La pénurie de médecins de famille s’aggrave, les soins médicaux de base en Suisse sont fortement menacés
Le résultat de la cinquième étude Workforce sur les soins médicaux de base est sans équivoque : la pénurie de médecins de famille est une réalité qui s’aggrave de manière dramatique. Aujourd’hui déjà, plus des trois quarts des personnes interrogées constatent une pénurie dans leur région. D’ici 2030, près d’un quart des médecins de famille en activité aujourd’hui devra être remplacé, et même 40 % d’entre eux d’ici 2035.
La population risque de perdre ainsi son principal point de contact dans le système de santé. Les médecins de famille jouent un rôle décisif dans la coordination, l’efficacité et la qualité des soins.
« La médecine de famille et de l’enfance est le pilier central de notre système de santé. Si elle disparaît, les patientes et patients perdront leur premier interlocuteur – et donc l’assurance d’un traitement continu, coordonné et abordable dans les cabinets de médecins de famille et de l’enfance », prévient Monika Reber, co-présidente de mfe – Médecins de famille et de l’enfance Suisse.
Vieillissement, diminution du temps de travail, augmentation de la bureaucratie
L’étude représentative du Centre universitaire de médecine de famille des deux Bâle révèle plusieurs tendances préoccupantes :
- Vieillissement : l’âge moyen des médecins de famille est de 52 ans ; 13 % travaillent déjà au-delà de l’âge de la retraite.
- Diminution du temps de travail : au cours des 20 dernières années, le temps de travail hebdomadaire est passé de 50 à 42 heures, alors que la charge administrative a augmenté.
- Moins de contacts avec la patientèle : depuis 2005, le temps consacré aux traitements directs a diminué de six heures par semaine.
- Besoin de remplacement massif : d’ici 2030, 22 % des médecins de famille en activité aujourd’hui devront être remplacés, et même 40 % d’ici 2035. Ces chiffres correspondent à plusieurs centaines d’emplois à plein temps.
- Pénurie généralisée : plus des trois quarts des médecins de famille et une majorité des pédiatres constatent d’ores et déjà une pénurie dans leur région.
« Nous voyons que les médecins sont très motivés et trouvent leur travail signifiant. Mais la bureaucratie prend de plus en plus de temps, qui n’est plus consacré aux patientes et patients. Cela aggrave encore la pénurie et rend la profession moins attrayante pour la relève », explique l’auteur de l’étude, le Prof. Dr Andreas Zeller, du Centre universitaire de médecine de famille des deux Bâle.
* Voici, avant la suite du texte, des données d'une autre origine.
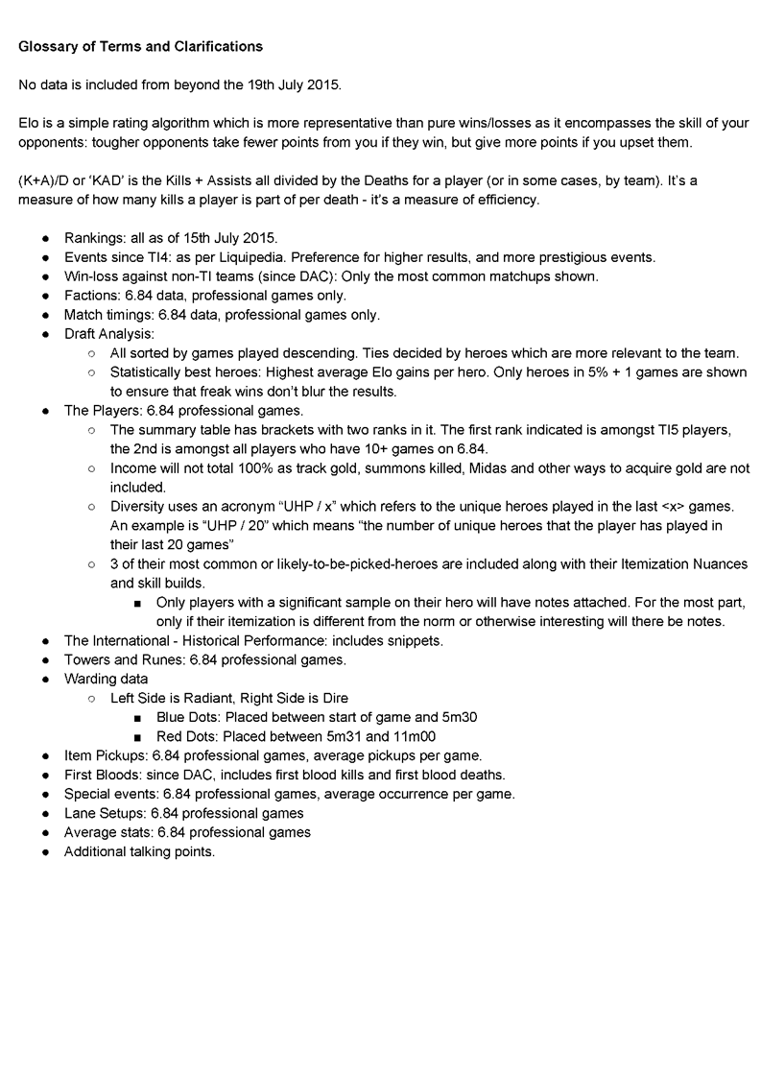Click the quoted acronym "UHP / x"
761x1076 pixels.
pos(307,506)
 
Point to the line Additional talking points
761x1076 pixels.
pos(138,850)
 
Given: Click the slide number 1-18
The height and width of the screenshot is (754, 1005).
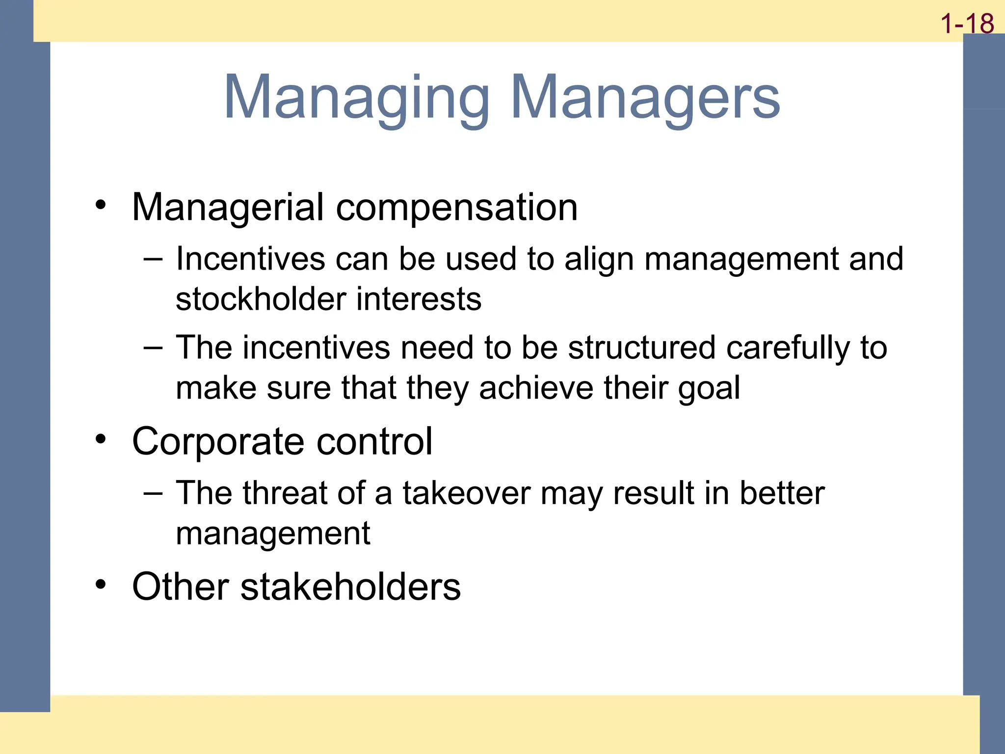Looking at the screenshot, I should pos(967,24).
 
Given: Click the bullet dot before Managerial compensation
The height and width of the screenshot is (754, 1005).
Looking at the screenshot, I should pos(101,205).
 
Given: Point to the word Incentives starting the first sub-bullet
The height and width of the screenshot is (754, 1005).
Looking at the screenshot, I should pos(250,259).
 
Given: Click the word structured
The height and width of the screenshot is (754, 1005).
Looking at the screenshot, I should pos(642,348).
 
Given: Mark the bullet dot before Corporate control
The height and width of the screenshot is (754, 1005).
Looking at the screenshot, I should pos(101,439).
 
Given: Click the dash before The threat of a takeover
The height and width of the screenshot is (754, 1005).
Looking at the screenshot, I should pos(153,493).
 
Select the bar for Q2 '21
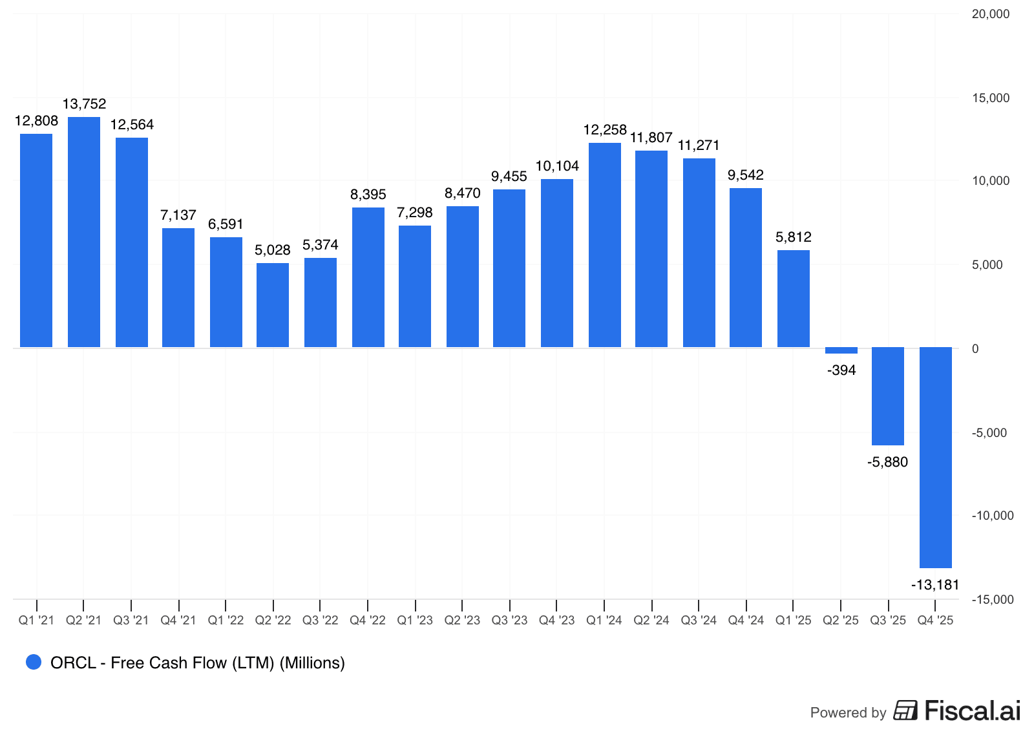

Les médecins de famille sont la solution – pour la patientèle et pour les coûts
Un système de santé abordable et fonctionnel est possible uniquement avec des soins de base solides. Les médecins de famille garantissent un accès facilité, accompagnent les patientes et patients sans relâche pendant des années et coordonnent les traitements dans toutes les spécialités.
Ils permettent de résoudre 94 % de tous les problèmes de santé de manière qualitative – et ne génèrent que 8 % des coûts totaux. Ils favorisent ainsi non seulement la santé de la population, mais contribuent aussi de manière déterminante à contrer une hausse encore plus importante des coûts de la santé. Un système de santé sans médecine de famille forte signifie plus de charge pour les hôpitaux, plus de dépenses et moins d’équité dans l’accès aux soins.
Trois champs d’action centraux qui doivent être prioritaires
L’étude cite des approches essentielles pour garantir les soins de base à long terme :
- Attirer et fidéliser la relève avec davantage de places de formation, une formation postgraduée axée sur la pratique et des modèles de travail attrayants.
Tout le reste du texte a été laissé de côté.